» DESCRIPTION OF THE TASK: When you write out the records, keep every line exactly as it is.

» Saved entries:
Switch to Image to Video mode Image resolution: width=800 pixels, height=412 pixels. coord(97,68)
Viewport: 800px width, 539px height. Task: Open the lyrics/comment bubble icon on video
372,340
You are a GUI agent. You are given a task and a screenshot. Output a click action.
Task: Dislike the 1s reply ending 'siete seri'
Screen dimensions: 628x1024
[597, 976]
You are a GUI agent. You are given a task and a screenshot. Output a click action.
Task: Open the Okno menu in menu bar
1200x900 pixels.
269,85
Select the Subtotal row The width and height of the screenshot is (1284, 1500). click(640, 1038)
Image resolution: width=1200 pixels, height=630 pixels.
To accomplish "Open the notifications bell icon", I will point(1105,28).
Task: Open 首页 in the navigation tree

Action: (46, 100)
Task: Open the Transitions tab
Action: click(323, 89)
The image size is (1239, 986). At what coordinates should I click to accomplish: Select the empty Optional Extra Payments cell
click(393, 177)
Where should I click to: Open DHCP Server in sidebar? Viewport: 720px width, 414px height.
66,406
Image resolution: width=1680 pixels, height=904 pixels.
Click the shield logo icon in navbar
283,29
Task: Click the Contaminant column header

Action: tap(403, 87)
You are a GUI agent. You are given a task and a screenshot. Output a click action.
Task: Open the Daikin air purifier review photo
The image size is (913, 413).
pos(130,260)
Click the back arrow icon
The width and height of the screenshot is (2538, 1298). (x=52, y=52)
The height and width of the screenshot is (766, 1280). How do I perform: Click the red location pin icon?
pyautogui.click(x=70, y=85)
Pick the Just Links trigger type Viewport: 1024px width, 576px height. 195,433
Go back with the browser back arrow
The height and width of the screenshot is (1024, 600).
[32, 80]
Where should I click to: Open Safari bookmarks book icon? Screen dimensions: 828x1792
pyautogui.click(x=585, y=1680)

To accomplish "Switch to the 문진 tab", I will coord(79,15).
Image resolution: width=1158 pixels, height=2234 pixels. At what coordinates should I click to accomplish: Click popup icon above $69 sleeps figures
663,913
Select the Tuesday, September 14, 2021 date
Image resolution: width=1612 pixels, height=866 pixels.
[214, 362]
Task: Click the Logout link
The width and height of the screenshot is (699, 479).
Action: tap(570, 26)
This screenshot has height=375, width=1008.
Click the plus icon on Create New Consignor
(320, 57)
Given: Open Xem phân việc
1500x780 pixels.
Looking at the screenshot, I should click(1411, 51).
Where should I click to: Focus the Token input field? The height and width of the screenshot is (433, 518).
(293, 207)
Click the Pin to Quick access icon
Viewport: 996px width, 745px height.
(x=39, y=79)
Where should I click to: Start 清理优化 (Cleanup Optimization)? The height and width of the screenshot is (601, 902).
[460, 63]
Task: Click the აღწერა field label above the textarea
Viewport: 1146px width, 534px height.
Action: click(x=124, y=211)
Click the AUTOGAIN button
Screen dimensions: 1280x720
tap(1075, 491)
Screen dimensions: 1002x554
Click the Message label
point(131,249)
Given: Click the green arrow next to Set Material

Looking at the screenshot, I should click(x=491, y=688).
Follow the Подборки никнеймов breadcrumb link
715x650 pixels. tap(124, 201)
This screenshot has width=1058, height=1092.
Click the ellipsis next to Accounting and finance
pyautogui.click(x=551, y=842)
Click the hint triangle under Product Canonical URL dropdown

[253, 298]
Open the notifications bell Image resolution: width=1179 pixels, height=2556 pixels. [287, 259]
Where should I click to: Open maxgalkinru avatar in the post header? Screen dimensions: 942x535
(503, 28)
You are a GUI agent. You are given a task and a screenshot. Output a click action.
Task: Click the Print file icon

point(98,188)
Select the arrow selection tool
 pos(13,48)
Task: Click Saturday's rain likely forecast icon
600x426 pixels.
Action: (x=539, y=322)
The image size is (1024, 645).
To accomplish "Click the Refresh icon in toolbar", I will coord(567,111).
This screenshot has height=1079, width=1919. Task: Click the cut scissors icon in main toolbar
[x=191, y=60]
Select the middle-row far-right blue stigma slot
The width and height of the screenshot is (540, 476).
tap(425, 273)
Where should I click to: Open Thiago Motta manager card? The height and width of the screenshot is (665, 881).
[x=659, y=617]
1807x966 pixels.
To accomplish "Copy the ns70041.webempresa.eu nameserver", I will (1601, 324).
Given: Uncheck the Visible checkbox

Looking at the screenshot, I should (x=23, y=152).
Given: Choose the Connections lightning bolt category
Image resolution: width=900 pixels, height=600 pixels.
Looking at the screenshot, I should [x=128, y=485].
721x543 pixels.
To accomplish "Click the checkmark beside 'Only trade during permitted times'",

» TASK RESULT:
Switch to Image to Video mode Image resolution: width=800 pixels, height=412 pixels. coord(97,68)
Viewport: 800px width, 539px height. Task: Open the lyrics/comment bubble icon on video
372,340
You are a GUI agent. You are given a task and a screenshot. Output a click action.
Task: Dislike the 1s reply ending 'siete seri'
Screen dimensions: 628x1024
[597, 976]
You are a GUI agent. You are given a task and a screenshot. Output a click action.
Task: Open the Okno menu in menu bar
1200x900 pixels.
269,85
Select the Subtotal row The width and height of the screenshot is (1284, 1500). click(640, 1038)
Image resolution: width=1200 pixels, height=630 pixels.
To accomplish "Open the notifications bell icon", I will point(1105,28).
Task: Open 首页 in the navigation tree

Action: (46, 100)
Task: Open the Transitions tab
Action: click(323, 89)
The image size is (1239, 986). At what coordinates should I click to accomplish: Select the empty Optional Extra Payments cell
click(393, 177)
Where should I click to: Open DHCP Server in sidebar? Viewport: 720px width, 414px height.
66,406
Image resolution: width=1680 pixels, height=904 pixels.
Click the shield logo icon in navbar
283,29
Task: Click the Contaminant column header

Action: tap(403, 87)
You are a GUI agent. You are given a task and a screenshot. Output a click action.
Task: Open the Daikin air purifier review photo
The image size is (913, 413).
pos(130,260)
Click the back arrow icon
The width and height of the screenshot is (2538, 1298). (x=52, y=52)
The height and width of the screenshot is (766, 1280). How do I perform: Click the red location pin icon?
pyautogui.click(x=70, y=85)
Pick the Just Links trigger type Viewport: 1024px width, 576px height. 195,433
Go back with the browser back arrow
The height and width of the screenshot is (1024, 600).
[32, 80]
Where should I click to: Open Safari bookmarks book icon? Screen dimensions: 828x1792
pyautogui.click(x=585, y=1680)

To accomplish "Switch to the 문진 tab", I will coord(79,15).
Image resolution: width=1158 pixels, height=2234 pixels. At what coordinates should I click to accomplish: Click popup icon above $69 sleeps figures
663,913
Select the Tuesday, September 14, 2021 date
Image resolution: width=1612 pixels, height=866 pixels.
[214, 362]
Task: Click the Logout link
The width and height of the screenshot is (699, 479).
Action: tap(570, 26)
This screenshot has height=375, width=1008.
Click the plus icon on Create New Consignor
(320, 57)
Given: Open Xem phân việc
1500x780 pixels.
Looking at the screenshot, I should click(1411, 51).
Where should I click to: Focus the Token input field? The height and width of the screenshot is (433, 518).
(293, 207)
Click the Pin to Quick access icon
Viewport: 996px width, 745px height.
(x=39, y=79)
Where should I click to: Start 清理优化 (Cleanup Optimization)? The height and width of the screenshot is (601, 902).
[460, 63]
Task: Click the აღწერა field label above the textarea
Viewport: 1146px width, 534px height.
Action: click(x=124, y=211)
Click the AUTOGAIN button
Screen dimensions: 1280x720
tap(1075, 491)
Screen dimensions: 1002x554
Click the Message label
point(131,249)
Given: Click the green arrow next to Set Material

Looking at the screenshot, I should click(x=491, y=688).
Follow the Подборки никнеймов breadcrumb link
715x650 pixels. tap(124, 201)
This screenshot has width=1058, height=1092.
Click the ellipsis next to Accounting and finance
pyautogui.click(x=551, y=842)
Click the hint triangle under Product Canonical URL dropdown

[253, 298]
Open the notifications bell Image resolution: width=1179 pixels, height=2556 pixels. [287, 259]
Where should I click to: Open maxgalkinru avatar in the post header? Screen dimensions: 942x535
(503, 28)
You are a GUI agent. You are given a task and a screenshot. Output a click action.
Task: Click the Print file icon

point(98,188)
Select the arrow selection tool
 pos(13,48)
Task: Click Saturday's rain likely forecast icon
600x426 pixels.
Action: (x=539, y=322)
The image size is (1024, 645).
To accomplish "Click the Refresh icon in toolbar", I will coord(567,111).
This screenshot has height=1079, width=1919. Task: Click the cut scissors icon in main toolbar
[x=191, y=60]
Select the middle-row far-right blue stigma slot
The width and height of the screenshot is (540, 476).
tap(425, 273)
Where should I click to: Open Thiago Motta manager card? The height and width of the screenshot is (665, 881).
[x=659, y=617]
1807x966 pixels.
To accomplish "Copy the ns70041.webempresa.eu nameserver", I will (1601, 324).
Given: Uncheck the Visible checkbox

Looking at the screenshot, I should (x=23, y=152).
Given: Choose the Connections lightning bolt category
Image resolution: width=900 pixels, height=600 pixels.
Looking at the screenshot, I should [x=128, y=485].
721x543 pixels.
To accomplish "Click the checkmark beside 'Only trade during permitted times'",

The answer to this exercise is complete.